Nos encontramos con un disco
que vio la luz el pasado año (2003), y al que seguramente
no se le ha dado la importancia que tiene. Paco del Pozo
no goza de una prodigiosa voz que convenza y apabulle, que
envuelva y meza a quien lo escucha, pero va rápido
en conocimiento y fino en gusto, tiene una tesitura de voz
interesante y flamenca, y el disco, en líneas generales
está muy por encima del aprobado.
Son varias las cosas dignas de significar sobre este trabajo,
aunque seguramente la más importante está
relacionada con la novedad de que todas las letras versan
sobre la fiesta de los toros y no se habían cantado
anteriormente. Recopila letras de un buen número
de poetas en el intento de hacer un homenaje a la familia
Ordóñez, y para ello afronta el reto de introducir
nuevas letras para las que consigue buscar un fraseo apropiado
en todos los cortes.
Vestido de luces es un concepto de trabajo discográfico
inteligente y sobrio. Con madurez y elegancia va compartiendo
protagonismo con el saxo de Jorge Pardo, las guitarras de
Jerónimo y Felipe Maya, o el piano de Pablo Suárez,
entre otros músicos.
La tónica del disco es buena, y alcanza la cota más
alta en la cabal con la que cierra la seguiriya, porque
durante el desarrollo del cante sabe mantener la tensión
precisa y darle su espacio en el tiempo.
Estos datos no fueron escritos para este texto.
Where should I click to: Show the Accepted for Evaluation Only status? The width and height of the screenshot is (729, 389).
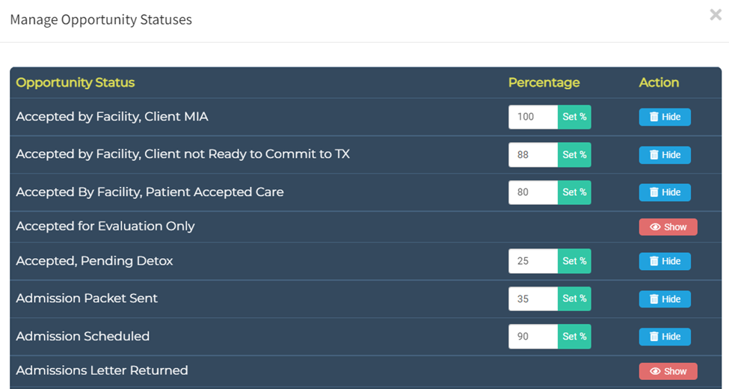tap(668, 227)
No hay otra forma
más digna de demostrar la afición y la entrega.
La bulería “Plaza de Ronda” es muy difícil
de cantar. A veces confundimos lo difícil con lo
bien hecho, con lo flamenco o con lo bonito. Bonito es el
corte por sevillanas y flamenco es el primero de los fandangos
del décimo corte en el que se acuerda del maestro
Caracol. Y como en un disco actual no pueden faltar los
estribillos pegadizos, me quedo con la originalidad y sencillez
del que utiliza en la soleá por bulerías,
que no consigo que se me vaya de la cabeza.